As in the West, some young urban professionals, including women, are opting to remain single, while some couples settle on being "dinkies" (double-income-no-kids), and there is more divorce, particularly in the cities. The 2001 revision of the family law reformed the legal position of divorce, simplifying the procedure. Melody Lu says marriage is no longer a life-long thing but a contract between two individuals. "It's easier for urban people to treat marriage as a contract, but in the rural area there is still the cultural stigmatisation", Lu points out, "You have more trouble finding a new partner. In fact a lot of divorced women have to migrate to find another husband, because it is very difficult to remarry in the same locality."

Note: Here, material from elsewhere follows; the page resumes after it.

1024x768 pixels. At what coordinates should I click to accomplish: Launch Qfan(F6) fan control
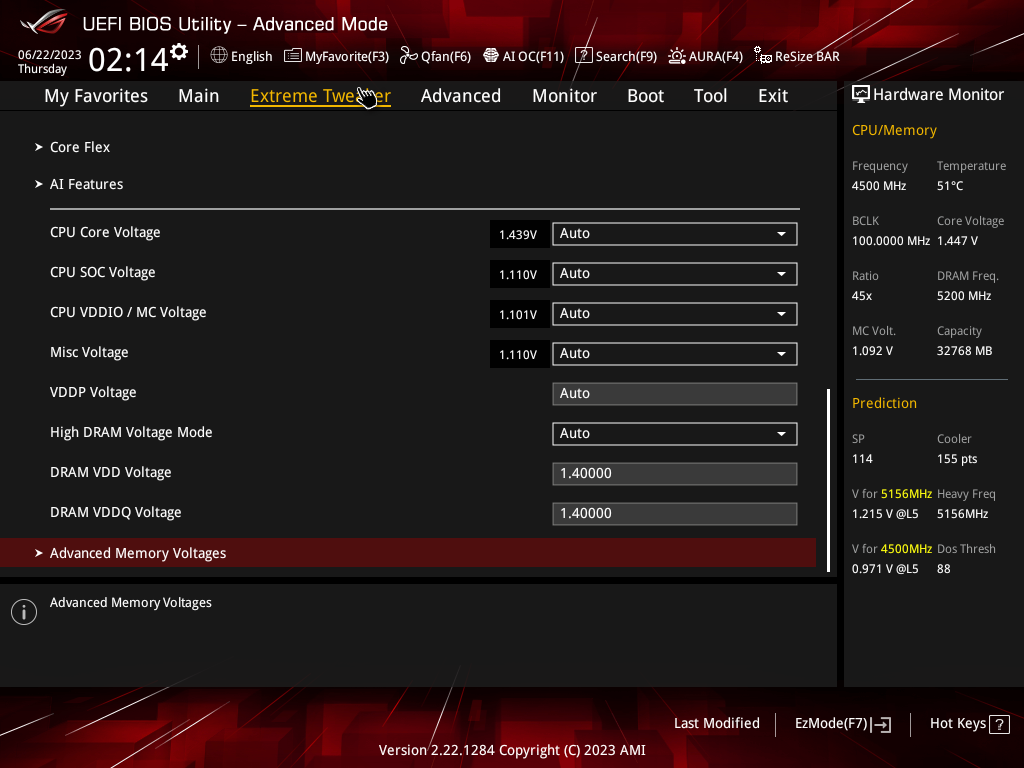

Furthermore, because of the continuing importance of the father-son axis, an only son is likely to be placed under the custody of his father, not his mother.
Change, not decline
All in all, family life in China is changing but is not by any means in decline. There is more emphasis on personal choice and freedom, more equality of the sexes, and there is an even stronger bond between parents and children than under the collective security of the Maoist era. Parents are prepared to make huge sacrifices for their children, partly because "always in the back of their mind is old age security", says Melody Lu.
The fact that it is the daughter-in-law that is usually the primary provider of care for the elderly has also changed the status and value of women within the family. And even though the trend is towards a smaller family unit, the proverbial Chinese family business is one institution that continues to thrive. Chinese family businesses account for one-third of the names on the Fortune-500 list of the world's biggest companies.